Hampshire police investigate financial fraud in Mencap-run care home
Care home residents have been inappropriately charged by staff at one of Britain’s leading charities for products ranging from DVDs to Chinese takeaways.
The Royal Mencap Society has already repaid over £60,000 to five residents at one of its homes.
Residents of Dolphin Court in Havant in Hampshire and owned by Mencap, paid tens of thousands of pounds for items they should not have been sold, The Times reports.
One disabled Dolphin Court resident, who couldn’t speak, was charged £126 for a karaoke machine, while another paid for five DVDs but was unable to understand television.
Benefits amounting to thousands of pounds were not paid to one resident of Dolphin Court and money went missing from the home’s safe, the newspaper says.
Hampshire police have been passed a huge batch of complaints relating to Dolphin Court and are looking at the evidence.
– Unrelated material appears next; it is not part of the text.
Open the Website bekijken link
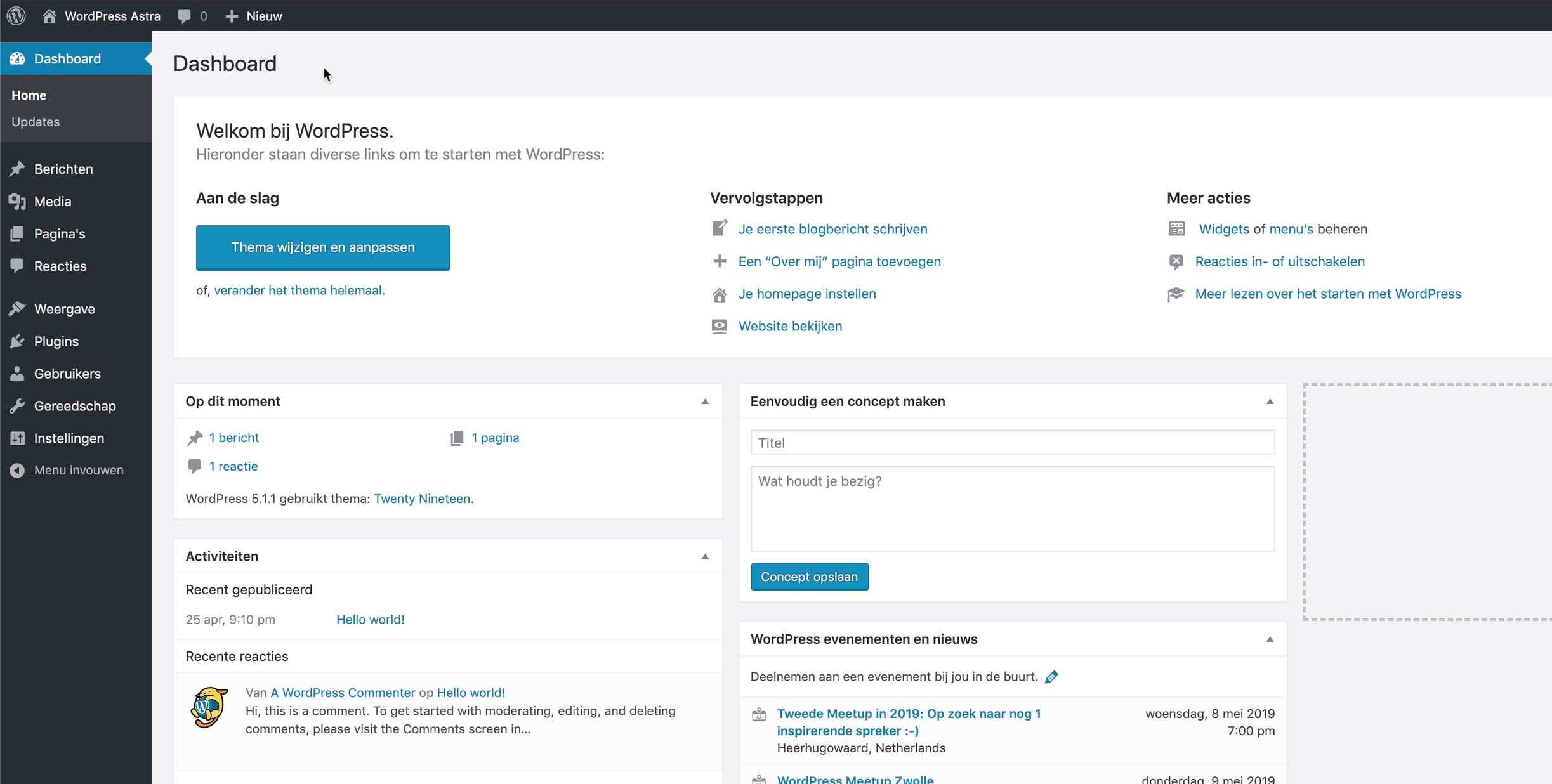The width and height of the screenshot is (1552, 784). (x=790, y=326)

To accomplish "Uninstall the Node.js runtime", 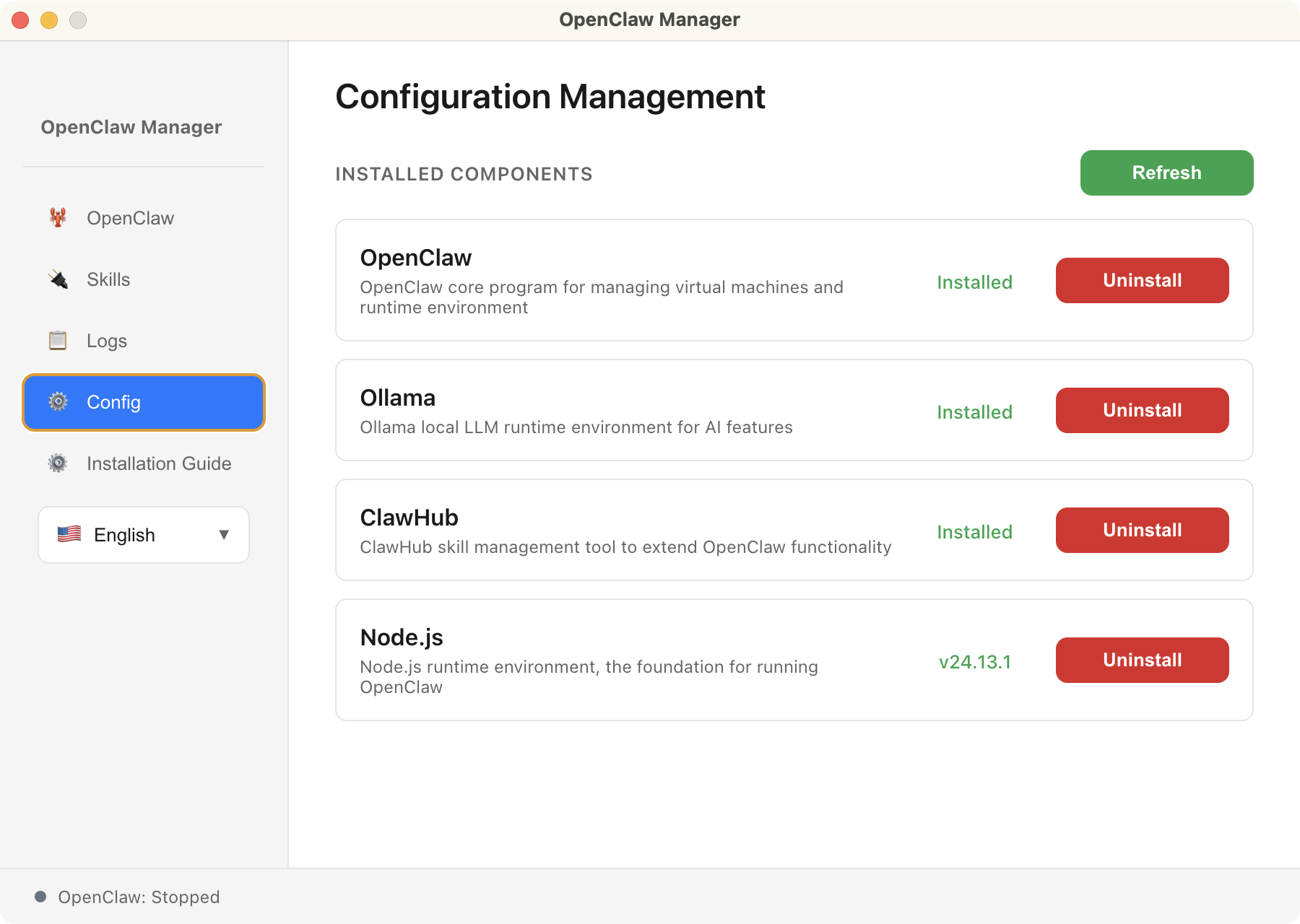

Some 20,00 cases of financial abuse are reported every year, according to NHS figures, with a third of these taking place in care homes. Mencap runs 128 registered care home in England and Wales.
Mencap said the Dophin case was an isolated incident and that 12 staff had been sacked over alleged “financial impropriety” since 2010.
One man at Dolphin court was charged over £200 for alcohol and bingo while on a holiday cruise with carers, despite his sister saying he would have been unable to play bingo.
His sister has since jointly set up a company called Finacare, which offers financial record keeping services for vulnerable people. It has so far clawed back over £60,000 for five people at Dolphin Court.